| What the exercise asks |
Please say how many lines below include the word "Marco", with nothing beyond the number.

Records from a data source:
:::
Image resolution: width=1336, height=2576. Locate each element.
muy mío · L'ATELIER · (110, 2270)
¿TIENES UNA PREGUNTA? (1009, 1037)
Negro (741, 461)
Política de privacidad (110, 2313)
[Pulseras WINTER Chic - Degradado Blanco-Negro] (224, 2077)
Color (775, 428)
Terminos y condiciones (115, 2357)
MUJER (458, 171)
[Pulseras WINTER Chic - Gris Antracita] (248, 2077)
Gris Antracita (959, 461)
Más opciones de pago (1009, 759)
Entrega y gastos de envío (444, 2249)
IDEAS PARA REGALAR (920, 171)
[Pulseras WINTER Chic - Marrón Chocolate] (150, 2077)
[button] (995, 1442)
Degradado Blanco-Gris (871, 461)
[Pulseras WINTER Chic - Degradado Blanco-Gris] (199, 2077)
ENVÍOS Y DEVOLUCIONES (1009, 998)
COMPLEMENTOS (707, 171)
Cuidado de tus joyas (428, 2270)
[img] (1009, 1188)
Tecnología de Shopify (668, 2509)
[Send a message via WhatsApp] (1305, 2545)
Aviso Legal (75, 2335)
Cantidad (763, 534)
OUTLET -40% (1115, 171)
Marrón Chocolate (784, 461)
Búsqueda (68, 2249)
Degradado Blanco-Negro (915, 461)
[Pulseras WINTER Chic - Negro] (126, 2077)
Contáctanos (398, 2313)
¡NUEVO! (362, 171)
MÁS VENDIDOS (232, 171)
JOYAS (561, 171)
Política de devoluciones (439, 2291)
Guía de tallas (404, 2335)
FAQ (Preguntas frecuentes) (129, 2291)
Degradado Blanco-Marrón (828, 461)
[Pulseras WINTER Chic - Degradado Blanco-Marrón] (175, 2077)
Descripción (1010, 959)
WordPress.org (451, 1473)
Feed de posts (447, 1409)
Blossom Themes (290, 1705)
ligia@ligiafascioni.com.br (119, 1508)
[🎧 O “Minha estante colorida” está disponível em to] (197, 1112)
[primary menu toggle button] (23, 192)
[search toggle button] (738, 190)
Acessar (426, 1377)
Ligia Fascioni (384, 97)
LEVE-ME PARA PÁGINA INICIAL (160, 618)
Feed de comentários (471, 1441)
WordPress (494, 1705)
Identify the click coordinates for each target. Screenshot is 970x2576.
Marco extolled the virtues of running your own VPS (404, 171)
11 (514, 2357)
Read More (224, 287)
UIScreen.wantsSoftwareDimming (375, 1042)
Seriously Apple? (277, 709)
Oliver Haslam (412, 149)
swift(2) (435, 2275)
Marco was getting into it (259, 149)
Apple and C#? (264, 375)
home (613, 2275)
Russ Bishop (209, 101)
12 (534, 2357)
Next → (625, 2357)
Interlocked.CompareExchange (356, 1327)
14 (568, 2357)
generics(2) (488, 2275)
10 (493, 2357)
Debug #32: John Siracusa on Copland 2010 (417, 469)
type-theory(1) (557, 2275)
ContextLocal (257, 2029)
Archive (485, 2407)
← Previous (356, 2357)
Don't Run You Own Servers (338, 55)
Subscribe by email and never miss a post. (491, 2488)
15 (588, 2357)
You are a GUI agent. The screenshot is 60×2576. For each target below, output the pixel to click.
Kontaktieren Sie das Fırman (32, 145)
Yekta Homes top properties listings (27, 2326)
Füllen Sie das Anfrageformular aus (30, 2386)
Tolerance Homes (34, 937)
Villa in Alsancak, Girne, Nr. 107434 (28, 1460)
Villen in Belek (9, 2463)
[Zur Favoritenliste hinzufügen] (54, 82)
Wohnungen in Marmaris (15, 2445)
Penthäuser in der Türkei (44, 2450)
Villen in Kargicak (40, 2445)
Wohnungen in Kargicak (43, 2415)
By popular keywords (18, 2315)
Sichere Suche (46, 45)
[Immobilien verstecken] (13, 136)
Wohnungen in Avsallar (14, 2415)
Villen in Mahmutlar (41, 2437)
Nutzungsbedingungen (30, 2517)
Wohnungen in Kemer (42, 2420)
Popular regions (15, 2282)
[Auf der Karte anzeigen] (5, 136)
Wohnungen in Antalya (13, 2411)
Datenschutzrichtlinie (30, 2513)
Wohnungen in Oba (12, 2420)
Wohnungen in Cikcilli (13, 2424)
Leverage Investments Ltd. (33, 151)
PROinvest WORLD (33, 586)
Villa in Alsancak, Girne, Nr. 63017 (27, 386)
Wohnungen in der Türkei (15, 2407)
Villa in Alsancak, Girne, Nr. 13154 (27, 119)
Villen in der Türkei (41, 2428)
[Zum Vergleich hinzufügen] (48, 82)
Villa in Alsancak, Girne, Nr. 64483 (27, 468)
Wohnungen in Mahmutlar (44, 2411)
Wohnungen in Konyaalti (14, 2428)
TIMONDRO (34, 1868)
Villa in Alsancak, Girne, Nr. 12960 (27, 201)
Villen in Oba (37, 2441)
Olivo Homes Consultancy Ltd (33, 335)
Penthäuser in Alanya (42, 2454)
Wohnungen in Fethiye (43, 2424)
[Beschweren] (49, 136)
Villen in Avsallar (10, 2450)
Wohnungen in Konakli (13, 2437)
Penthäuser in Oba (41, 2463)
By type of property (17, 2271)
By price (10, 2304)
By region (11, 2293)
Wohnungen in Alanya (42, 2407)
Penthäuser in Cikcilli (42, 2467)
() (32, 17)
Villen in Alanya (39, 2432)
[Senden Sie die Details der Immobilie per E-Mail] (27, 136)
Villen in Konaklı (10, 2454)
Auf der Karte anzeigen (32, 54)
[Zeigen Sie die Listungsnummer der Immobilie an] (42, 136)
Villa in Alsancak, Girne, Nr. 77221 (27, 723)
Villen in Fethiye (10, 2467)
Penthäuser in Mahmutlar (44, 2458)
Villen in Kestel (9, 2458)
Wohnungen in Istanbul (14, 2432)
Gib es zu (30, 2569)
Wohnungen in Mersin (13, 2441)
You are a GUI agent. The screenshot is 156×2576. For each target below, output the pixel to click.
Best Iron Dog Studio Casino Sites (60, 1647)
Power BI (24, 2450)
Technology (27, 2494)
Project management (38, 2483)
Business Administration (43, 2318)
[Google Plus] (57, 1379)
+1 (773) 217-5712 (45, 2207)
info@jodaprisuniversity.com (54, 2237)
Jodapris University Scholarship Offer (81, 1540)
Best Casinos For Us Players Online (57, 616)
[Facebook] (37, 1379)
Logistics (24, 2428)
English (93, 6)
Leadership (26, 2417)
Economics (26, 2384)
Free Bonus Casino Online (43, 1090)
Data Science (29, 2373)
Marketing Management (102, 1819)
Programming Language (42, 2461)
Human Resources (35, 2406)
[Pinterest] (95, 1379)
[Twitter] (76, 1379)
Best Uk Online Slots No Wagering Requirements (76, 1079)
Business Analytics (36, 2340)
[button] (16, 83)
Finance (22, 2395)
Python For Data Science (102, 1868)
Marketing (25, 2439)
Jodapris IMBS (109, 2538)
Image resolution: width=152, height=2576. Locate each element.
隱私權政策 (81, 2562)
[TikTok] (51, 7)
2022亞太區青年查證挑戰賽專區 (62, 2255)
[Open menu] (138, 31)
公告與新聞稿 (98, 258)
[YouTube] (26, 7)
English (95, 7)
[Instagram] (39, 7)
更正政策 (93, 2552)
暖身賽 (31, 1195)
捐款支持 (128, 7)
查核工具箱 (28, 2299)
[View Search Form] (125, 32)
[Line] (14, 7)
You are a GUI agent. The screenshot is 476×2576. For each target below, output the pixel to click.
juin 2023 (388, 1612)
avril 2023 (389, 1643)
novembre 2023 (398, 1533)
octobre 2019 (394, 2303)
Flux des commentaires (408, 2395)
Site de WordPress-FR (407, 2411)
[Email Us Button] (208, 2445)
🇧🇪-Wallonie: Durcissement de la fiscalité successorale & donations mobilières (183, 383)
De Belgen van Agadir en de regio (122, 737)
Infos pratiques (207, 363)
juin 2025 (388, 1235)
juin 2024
:::
| Task response |
2